The MSSP's engineering bench was small and fully occupied keeping the existing stack alive. Leadership wanted a dedicated senior data-and-platform team that could build a real analytics layer over their telemetry — working inside their SOC, under their CISO's direction, with their security engineers defining detection logic.

What We Did

Dillo assembled a five-engineer augmented pod — two data engineers, a backend engineer, an ML engineer, and a front-end engineer — screened for prior security-domain work and cleared through the client's vendor-security review. The pod embedded with the SOC, pairing with the client's detection engineers throughout.
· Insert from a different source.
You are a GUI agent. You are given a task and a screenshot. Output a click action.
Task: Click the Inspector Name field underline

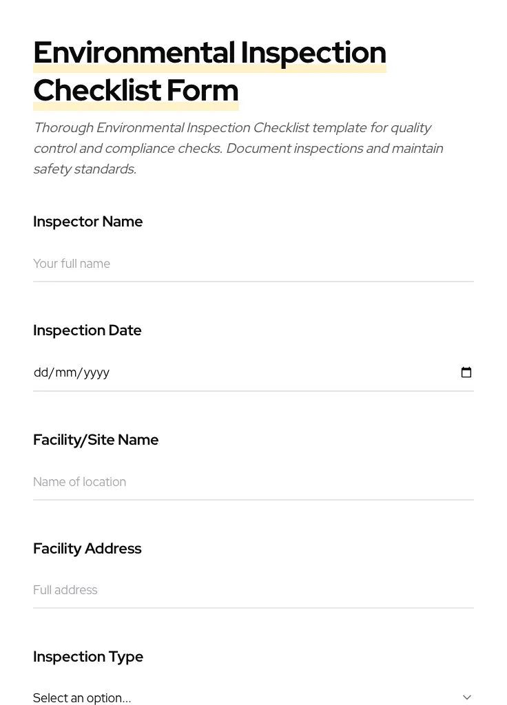point(254,282)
  • Built a Kafka-based ingestion layer normalizing logs from dozens of source types — firewalls, EDR, cloud audit logs, identity providers — into a common event schema.
  • Added enrichment services in Python that stamp every event with asset criticality, user context, GeoIP, and threat-intelligence indicators before it reaches a rule.
  • Implemented a correlation engine that groups related events across sources and time windows into single incidents — one credential-stuffing campaign becomes one case, not four hundred alerts.
  • Trained ML-based alert scoring on two years of historical triage outcomes, ranking incidents by likelihood of being actionable so analysts work the queue top-down.
  • Deployed OpenSearch as the searchable event store, giving analysts fast pivot-and-hunt queries across the full 3TB+ daily volume.
  • Delivered a React triage UI presenting each incident with its correlated evidence, score rationale, affected assets, and one-click escalation to customer workflows.

The Results

  • The pipeline processes more than 3TB of logs per day across the customer base, with capacity headroom for onboarding.
  • Correlation and scoring cut alert noise by roughly 80% — analysts see ranked incidents, not raw vendor alerts.
  • Average triage time per incident fell by 65%, and SLA breaches on escalations dropped to near zero.
  • The SOC now onboards new customers without proportional analyst hiring, restoring margins on new contracts.
  • The five-engineer pod remains embedded, evolving detection content and models alongside the client's security team.

Figures reflect outcomes reported for this engagement; they are project results, not audited benchmarks.

Tech Stack

Apache Kafka OpenSearch Python React

Services Used

IT Staff Augmentation — a five-engineer pod embedded in the client's security operations center.